On Friday, longtime American soccer journalist Grant Wahl collapsed and died during the final minutes of the Netherlands–Argentina World Cup quarterfinal match in Qatar.
The news shocked many soccer fans, as well as his fellow media members. While those in the United States dealt with this news Friday night, many based in Qatar woke up to the terrible news Saturday morning.
Fox opened their daily World Cup coverage with host Rob Stone reporting Wahl’s death. Stone struggled a bit and choked up toward the end, but he pulled through in talking about someone who meant so much to increase the popularity of soccer/football in the United States.
Grant Wahl was a dedicated colleague and friend to so many at FOX Sports.
We remain shocked and saddened by his passing, and extend our heartfelt condolences and deepest sympathies to his wife, family, friends and colleagues. pic.twitter.com/PmWVdftKZl
— FOX Soccer (@FOXSoccer) December 10, 2022
“Today, we are going to try to celebrate the beautiful game with heavy, heavy hearts. Yesterday, the American soccer community suffered an unspeakable loss. Renowned, massively influential journalist Grant Wahl passed away here in Qatar while covering this tournament.

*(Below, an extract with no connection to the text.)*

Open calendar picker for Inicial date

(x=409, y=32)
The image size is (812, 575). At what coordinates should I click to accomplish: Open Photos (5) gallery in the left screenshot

“Grant’s career included more than two decades at Sports Illustrated and seven years as a colleague here at Fox Sports, during which he helped raise the popularity of soccer in the United States to new heights.
“U.S. Soccer, releasing a statement which read in part, ‘Grant’s passion for soccer and commitment to elevating its profile across our sporting landscape played a major role in helping to drive interest in and respect for our beautiful game.’

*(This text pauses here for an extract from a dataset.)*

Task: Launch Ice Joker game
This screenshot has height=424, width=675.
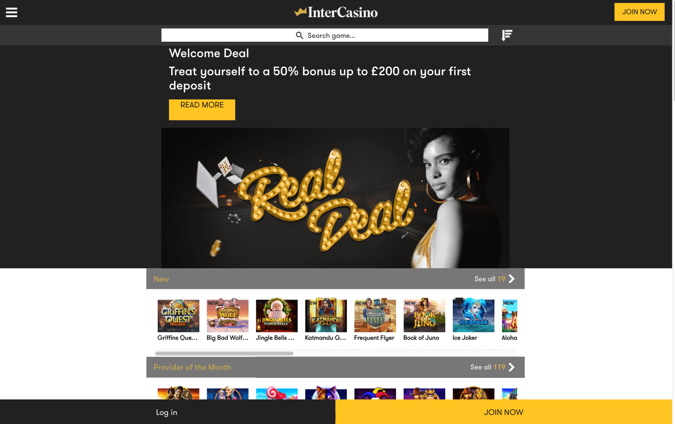Action: (x=473, y=316)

“FIFA President Gianni Infantino said of Grant, ‘His love for football was immense and his reporting will be missed by all who follow the global game.’
“He is survived by his wife Celine. Grant was 48 years old.”
Many, including myself, have been critical of Fox’s World Cup coverage and their “stick to sports” approach, ignoring stories involving political, human rights, and/or social acts while having Qatar Airways (owned by the Qatari government) as a major sponsor. Wahl was doing the total opposite in Qatar, writing about migrant and worker deaths and the callous remarks given by Qatar’s Supreme Committee CEO Nasser Al-Khater about a worker’s death being “a natural part of life,” as well as being briefly detained by security for wearing a rainbow shirt in addition to covering the matches every day.
That said, even though Fox took the opposite coverage approach as Grant did, they deserved a chance to remember and mourn a peer, a work colleague, and a friend.